## begin Passage shown

Tailoring of processes  benefits from strong stakeholder commitment. If stakeholders view processes as excessive overhead, they can resist compliance. Conversely, if they perceive insufficient rigor, they may lose confidence in the project’s ability to deliver. Active communication and visible leadership support are essential to maintain alignment.

Conclusion

At the project level, tailoring systems engineering life cycle processes is both a necessity and an opportunity. Standards such as ISO/IEC/IEEE 15288 provide a comprehensive framework, but projects should adapt these processes to their specific context, risks, and stakeholder environment.

Good practices include fact-based tailoring, documentation of rationale, stakeholder collaboration, integration with project planning, dynamic monitoring, and thoughtful tool use. By applying processes in ways that are practical and purpose-driven, projects can increase efficiency, reduce risk, and maintain stakeholder confidence.

## end Passage shown
## begin Data excerpts

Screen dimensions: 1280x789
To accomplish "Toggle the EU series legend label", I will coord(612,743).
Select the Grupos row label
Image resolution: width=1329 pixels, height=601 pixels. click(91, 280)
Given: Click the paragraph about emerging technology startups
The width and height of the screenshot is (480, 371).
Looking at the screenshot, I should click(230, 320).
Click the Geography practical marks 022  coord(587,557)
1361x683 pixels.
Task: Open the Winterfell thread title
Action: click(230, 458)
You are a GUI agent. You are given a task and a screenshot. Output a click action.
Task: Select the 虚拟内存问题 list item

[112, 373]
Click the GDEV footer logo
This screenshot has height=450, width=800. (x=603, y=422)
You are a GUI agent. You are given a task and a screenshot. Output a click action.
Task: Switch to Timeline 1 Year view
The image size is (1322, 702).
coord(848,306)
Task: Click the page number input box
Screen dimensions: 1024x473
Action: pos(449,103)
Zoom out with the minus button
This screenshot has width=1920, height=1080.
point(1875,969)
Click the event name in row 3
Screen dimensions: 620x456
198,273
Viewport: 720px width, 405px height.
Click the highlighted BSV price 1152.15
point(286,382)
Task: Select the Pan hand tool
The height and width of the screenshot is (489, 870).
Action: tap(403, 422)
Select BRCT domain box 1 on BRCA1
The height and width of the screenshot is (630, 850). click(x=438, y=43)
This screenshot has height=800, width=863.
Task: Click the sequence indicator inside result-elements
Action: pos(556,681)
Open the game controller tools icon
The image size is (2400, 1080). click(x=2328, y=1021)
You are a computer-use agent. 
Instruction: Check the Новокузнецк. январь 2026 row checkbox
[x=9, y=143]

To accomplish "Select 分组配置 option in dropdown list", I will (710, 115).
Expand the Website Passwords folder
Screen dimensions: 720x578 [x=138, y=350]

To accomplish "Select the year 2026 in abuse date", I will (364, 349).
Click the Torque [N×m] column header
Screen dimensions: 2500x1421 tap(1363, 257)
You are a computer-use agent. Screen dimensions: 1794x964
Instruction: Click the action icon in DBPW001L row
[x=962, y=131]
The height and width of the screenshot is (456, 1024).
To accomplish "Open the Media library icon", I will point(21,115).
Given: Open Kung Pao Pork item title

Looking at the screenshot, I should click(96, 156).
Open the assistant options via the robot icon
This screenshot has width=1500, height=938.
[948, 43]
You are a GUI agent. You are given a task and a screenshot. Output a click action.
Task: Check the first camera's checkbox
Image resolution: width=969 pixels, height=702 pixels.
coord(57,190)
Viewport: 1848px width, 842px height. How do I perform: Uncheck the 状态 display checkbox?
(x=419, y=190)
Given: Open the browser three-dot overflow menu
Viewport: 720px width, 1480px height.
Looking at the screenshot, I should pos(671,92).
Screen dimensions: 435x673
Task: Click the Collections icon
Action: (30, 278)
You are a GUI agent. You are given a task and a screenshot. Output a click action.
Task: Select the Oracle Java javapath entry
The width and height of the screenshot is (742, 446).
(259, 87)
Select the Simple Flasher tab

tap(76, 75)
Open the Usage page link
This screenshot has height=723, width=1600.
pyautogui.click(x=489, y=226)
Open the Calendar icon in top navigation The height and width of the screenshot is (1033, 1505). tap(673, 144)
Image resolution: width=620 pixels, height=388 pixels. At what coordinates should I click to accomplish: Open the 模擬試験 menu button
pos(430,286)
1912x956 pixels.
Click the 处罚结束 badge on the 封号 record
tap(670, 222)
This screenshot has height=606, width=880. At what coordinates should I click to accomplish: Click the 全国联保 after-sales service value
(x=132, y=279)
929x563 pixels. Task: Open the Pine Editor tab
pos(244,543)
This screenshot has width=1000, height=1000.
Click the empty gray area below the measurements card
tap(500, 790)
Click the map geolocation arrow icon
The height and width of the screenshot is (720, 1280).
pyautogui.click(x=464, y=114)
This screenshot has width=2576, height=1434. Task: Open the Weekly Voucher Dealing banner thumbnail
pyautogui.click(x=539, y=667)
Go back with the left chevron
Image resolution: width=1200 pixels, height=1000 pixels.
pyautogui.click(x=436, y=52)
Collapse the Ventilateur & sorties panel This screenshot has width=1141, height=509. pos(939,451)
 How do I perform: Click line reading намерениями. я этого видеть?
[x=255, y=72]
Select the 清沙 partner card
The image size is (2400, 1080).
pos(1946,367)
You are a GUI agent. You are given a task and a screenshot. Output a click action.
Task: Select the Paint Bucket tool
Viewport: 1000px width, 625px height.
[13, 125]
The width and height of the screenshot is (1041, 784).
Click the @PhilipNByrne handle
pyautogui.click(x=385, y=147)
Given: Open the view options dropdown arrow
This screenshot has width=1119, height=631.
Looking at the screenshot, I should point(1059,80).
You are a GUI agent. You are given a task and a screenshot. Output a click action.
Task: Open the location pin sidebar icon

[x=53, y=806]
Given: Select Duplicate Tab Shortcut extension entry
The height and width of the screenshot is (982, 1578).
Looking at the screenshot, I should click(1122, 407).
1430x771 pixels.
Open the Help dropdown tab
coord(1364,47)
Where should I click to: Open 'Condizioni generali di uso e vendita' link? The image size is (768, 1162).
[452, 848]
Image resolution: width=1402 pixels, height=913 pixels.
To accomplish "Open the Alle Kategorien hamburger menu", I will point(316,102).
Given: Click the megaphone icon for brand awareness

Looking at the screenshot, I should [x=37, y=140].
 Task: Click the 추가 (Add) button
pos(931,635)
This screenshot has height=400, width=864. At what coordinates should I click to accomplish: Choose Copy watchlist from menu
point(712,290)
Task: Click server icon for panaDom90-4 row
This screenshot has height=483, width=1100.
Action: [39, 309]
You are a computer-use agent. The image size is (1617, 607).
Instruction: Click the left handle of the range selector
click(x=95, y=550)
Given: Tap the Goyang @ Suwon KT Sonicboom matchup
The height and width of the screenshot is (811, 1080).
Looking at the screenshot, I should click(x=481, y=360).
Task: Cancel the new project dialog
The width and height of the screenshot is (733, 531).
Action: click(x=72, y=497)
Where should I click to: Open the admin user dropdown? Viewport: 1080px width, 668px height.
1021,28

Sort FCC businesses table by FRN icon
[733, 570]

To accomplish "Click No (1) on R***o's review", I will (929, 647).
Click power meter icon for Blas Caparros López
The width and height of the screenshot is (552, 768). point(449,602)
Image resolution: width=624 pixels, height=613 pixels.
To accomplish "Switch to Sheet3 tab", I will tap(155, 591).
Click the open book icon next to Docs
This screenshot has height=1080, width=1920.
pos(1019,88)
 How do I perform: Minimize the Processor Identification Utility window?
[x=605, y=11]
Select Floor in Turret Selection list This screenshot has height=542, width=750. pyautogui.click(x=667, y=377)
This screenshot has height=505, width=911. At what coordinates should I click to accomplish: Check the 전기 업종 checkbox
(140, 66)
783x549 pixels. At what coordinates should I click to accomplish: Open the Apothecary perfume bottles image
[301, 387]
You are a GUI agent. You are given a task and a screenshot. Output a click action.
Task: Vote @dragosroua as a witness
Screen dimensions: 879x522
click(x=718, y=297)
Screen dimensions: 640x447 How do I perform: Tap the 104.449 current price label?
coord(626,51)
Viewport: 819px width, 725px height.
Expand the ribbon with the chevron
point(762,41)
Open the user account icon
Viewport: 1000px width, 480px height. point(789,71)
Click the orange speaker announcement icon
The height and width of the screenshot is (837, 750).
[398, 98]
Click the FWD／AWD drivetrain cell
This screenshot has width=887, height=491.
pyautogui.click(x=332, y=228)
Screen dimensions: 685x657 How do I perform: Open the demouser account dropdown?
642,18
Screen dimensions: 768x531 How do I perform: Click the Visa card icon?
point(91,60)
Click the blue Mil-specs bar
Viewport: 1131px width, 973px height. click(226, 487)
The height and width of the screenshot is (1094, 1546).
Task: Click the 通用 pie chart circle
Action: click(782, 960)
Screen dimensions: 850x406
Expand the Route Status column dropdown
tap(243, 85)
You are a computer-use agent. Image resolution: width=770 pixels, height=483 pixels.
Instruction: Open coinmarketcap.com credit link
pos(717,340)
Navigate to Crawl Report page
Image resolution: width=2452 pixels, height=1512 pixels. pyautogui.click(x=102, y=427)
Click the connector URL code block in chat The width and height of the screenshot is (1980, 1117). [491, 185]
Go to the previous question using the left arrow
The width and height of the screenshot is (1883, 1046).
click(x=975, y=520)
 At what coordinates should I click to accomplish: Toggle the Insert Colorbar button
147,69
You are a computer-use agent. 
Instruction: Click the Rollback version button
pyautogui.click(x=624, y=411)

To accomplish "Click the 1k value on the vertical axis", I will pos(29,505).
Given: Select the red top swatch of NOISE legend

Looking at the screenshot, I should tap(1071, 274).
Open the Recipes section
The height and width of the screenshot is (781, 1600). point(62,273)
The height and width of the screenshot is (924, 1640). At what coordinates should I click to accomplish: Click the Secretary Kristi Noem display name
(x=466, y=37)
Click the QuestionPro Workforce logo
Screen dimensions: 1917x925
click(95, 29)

## end Data excerpts

Goals -
1: List the good practices that the passage on process tailoring names.
2: Answer these from the passage on process tailoring:
(a) How can stakeholders react if they view processes as excessive overhead?
(b) Which standard is named as providing a comprehensive framework?
(c) What three results can projects achieve by applying processes in practical, purpose-driven ways?
3: Reproduce the passage on process tailoring from "Tailoring of processes" to "to maintain alignment.", word for word.

Task answers -
1:
- Fact-based tailoring
- Documentation of rationale
- Stakeholder collaboration
- Integration with project planning
- Dynamic monitoring
- Thoughtful tool use

2:
(a) They can resist compliance.
(b) ISO/IEC/IEEE 15288.
(c) Increased efficiency, reduced risk, and maintained stakeholder confidence.

3:
Tailoring of processes  benefits from strong stakeholder commitment. If stakeholders view processes as excessive overhead, they can resist compliance. Conversely, if they perceive insufficient rigor, they may lose confidence in the project’s ability to deliver. Active communication and visible leadership support are essential to maintain alignment.